Lágrimas le brotaban de los ojos a aquel don París príncipe, y los suyos al verlo llorar también las vertían caudalosas, pero no por eso dejaban de mordisquear las roscas, que eran de Santa Clara, bañadas en almíbar por mi ama doña Ginebra.

—La cifra real de Tulé —explicó don Merlín—, es un cuervo en una barquichuela, y las armas son las lises de Francia, que llegaron a aquella familia a través de una tía segunda que tuvo un hijo de extranjis de un francés que naufragó en las costas de Tule, y era medio músico y planchador de almidón en la corte de Versalles, y aquella tía segunda, lady Fog[→], lo tomó por punto fijo, y lo titularon los de Tule por infante don Scarefly[→], y es abuelo de la Delfina que ahora rige, miss Spindle[→] llamada. Y la moneda que corre en Tule no es de oro, que lo es de ámbar electrón, y allí el oro es como por aquí el hierro y no más, en lo tocante a estima. Que se lo diga a Vuestra Alteza el enano de Belvís aquí presente, que fue de pincerna a Tule cuando allá llevaron a la hija de doña Carolina.
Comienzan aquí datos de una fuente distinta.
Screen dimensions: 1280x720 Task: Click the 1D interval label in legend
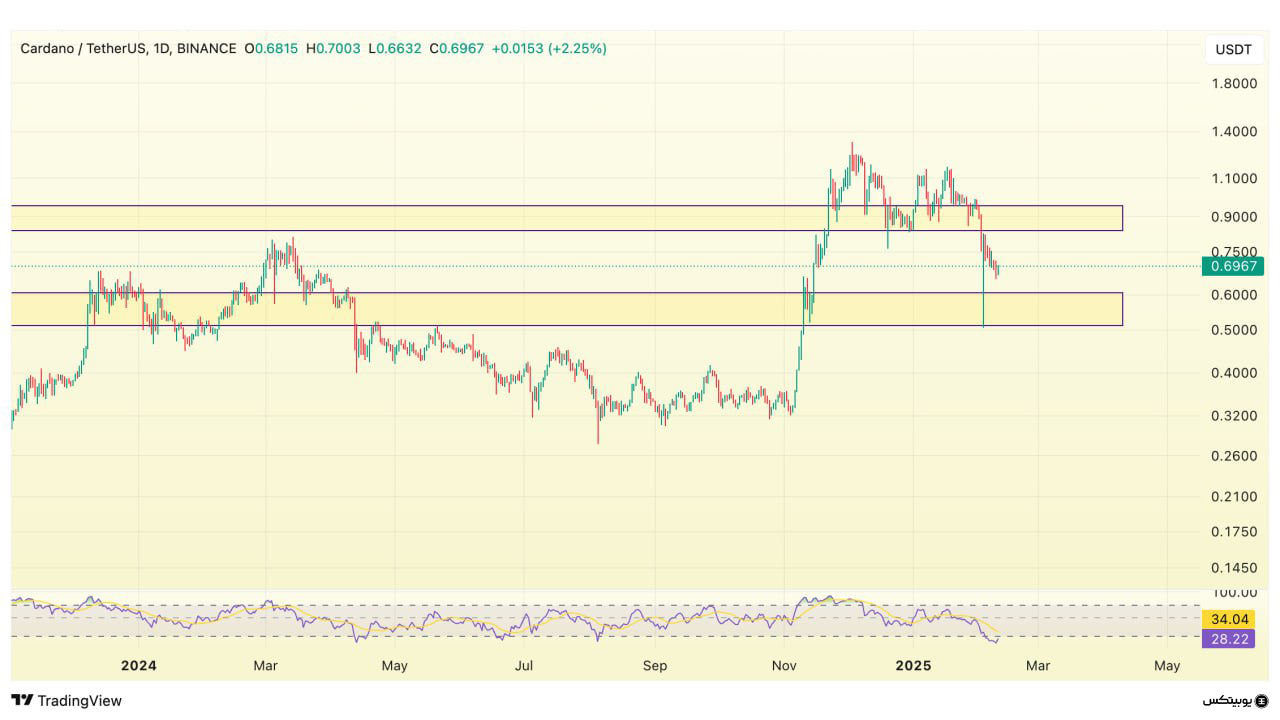161,48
Enrojeció el enano y perdió toda arrogancia, y aún medio se escondió tras mi amo, y los que estaban sentados en el arca al oír aquel dato se pusieron de pie y echaron mano de las espaditas que traían al cinto, pero el príncipe don París con mucha autoridad los sosegó diciendo:

—No tiene el enano culpa alguna en este caso, que por dineros hizo ese viaje, lo mismo que por dineros nos sirvió de posta ahora, y como criado de la hija de doña Carolina fue presto y cortés, que sé yo que a dos leguas de Londres, haciendo camino por el calor del día en que cayó aquel año el verano en la Inglaterra, le compró de su bolsa a nuestra señora un «tutti frutti».
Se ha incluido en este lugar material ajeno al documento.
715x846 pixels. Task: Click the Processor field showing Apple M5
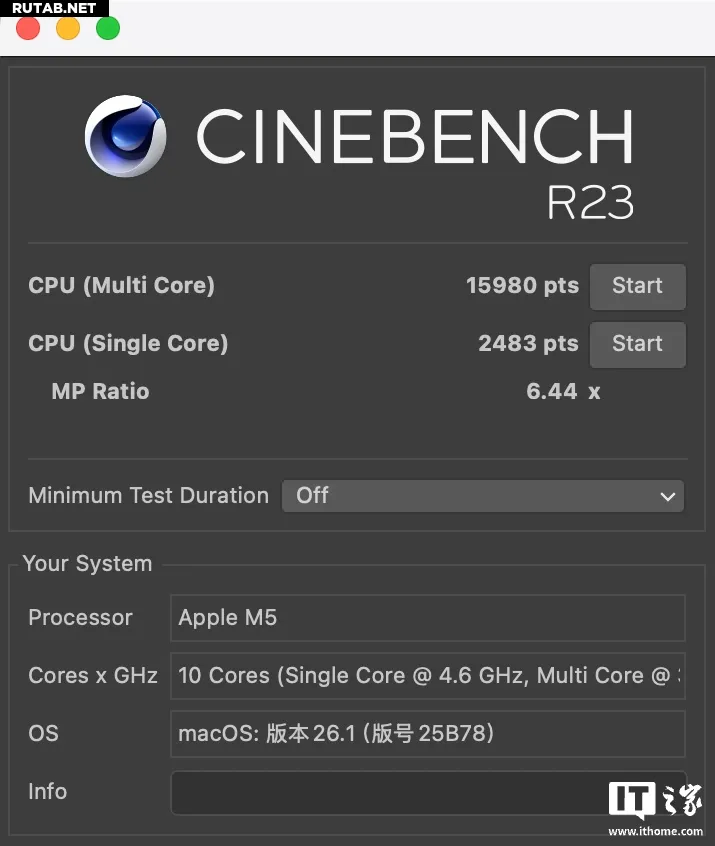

Y en su habla, y muy orador, terminó de apaciguar a su hueste. Llorando iba don París y llorando iban los suyos cuando, amaneciendo, los volvimos al cesto de las manzanas con la misma ceremonia con que los recibimos. José con el farol de vara, mi amo con el doble manto y el enano con la pamela en la mano. Y fui a llevarlos a los Cabos, y ya salía a reposar el día sobre el mundo cuando los solté en los peñascos, y por una rajadura que tiene la roca grande, pasaron de este país a los campos de abajo. Me dio pena aquel don París enamorado, con su bigotillo y los ojos francos que tenía, y si la doña cautiva era del tamaño de paloma colipava que decían, ciertamente que harían una feliz pareja. Cuando volví a Miranda estaba esperándome mi amo en la portalada.
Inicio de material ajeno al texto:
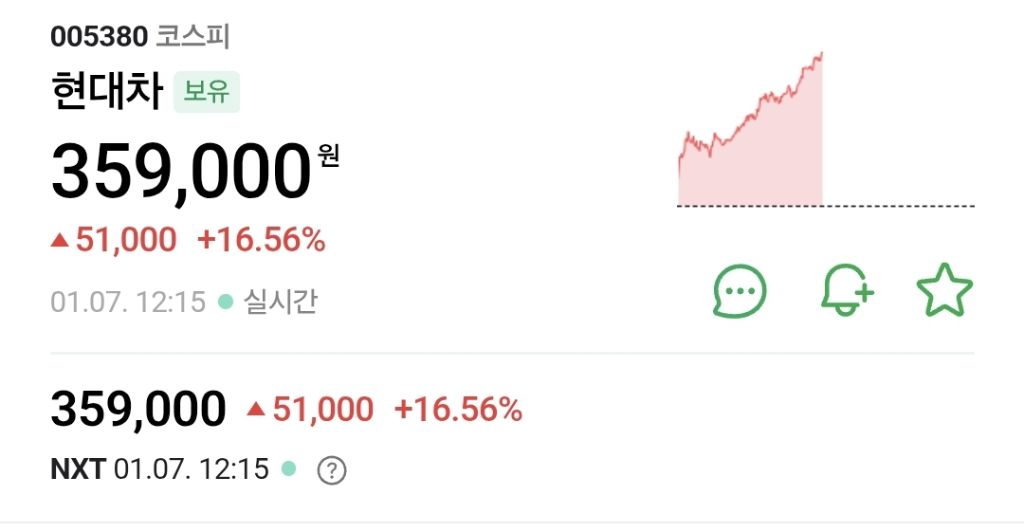Viewport: 1024px width, 532px height.
Task: Click the dashed baseline of the chart
Action: (826, 206)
—Si les da por ponerse a amonedar la viga de oro a estos inquilinos de la sotierra —me dijo ayudándome a meter la mula—, tengo para mí que la quebradura del mundo llegaba de Cambray a Mondoñedo.

—¿Y qué era ese cuento de la otra familia? —pregunté.

—El reino de abajo, Felipe mío, está tan en parcelas como el reino de arriba, y estos que hoy vinieron a nosotros son de nación cristiana, parientes de los caldeos, y no tienen otra labor, desde que fueron puestos en lo más profundo, que buscar la serpiente Smarís[→], cuyos huevos, grandes como tu cabeza, con perdón, guardan una esencia que filtrada con cresta de gallo, a los que de ella beban, hará crecer, y este pueblo de granos de mijo en el abierto mundo se pondrá como pueblo de gigantes. Y tanto hocicaron la tierra y tantas vueltas les dieron a sus covachuelas, que fueron a encontrar, celebrando una feria secreta al pueblo de los corantines[→], guardadores de tesoro, que se disfrazan de canecillos poniendo un rabo rizado, como de perro de pintura flamenca, en la birreta. Y los caldeos los burlaron, y así nació discordia entre ambas partidas, y ahora, cuando los corantines adivinan que un caldeo sale a la flor del mundo, asoman también ellos, y con engaños que hacen les equivocan el camino y los desmemorian de los mandados que llevan, y solamente campanillas, luces y mentarles el rabo rizado, hace que esos tercos se contengan. Y ahora que vas tan ilustrado que podrías examinarte de geografía secreta en Sagres, mejor es que te acuestes y duermas, que mañana será otro día, y habrá visita de mérito.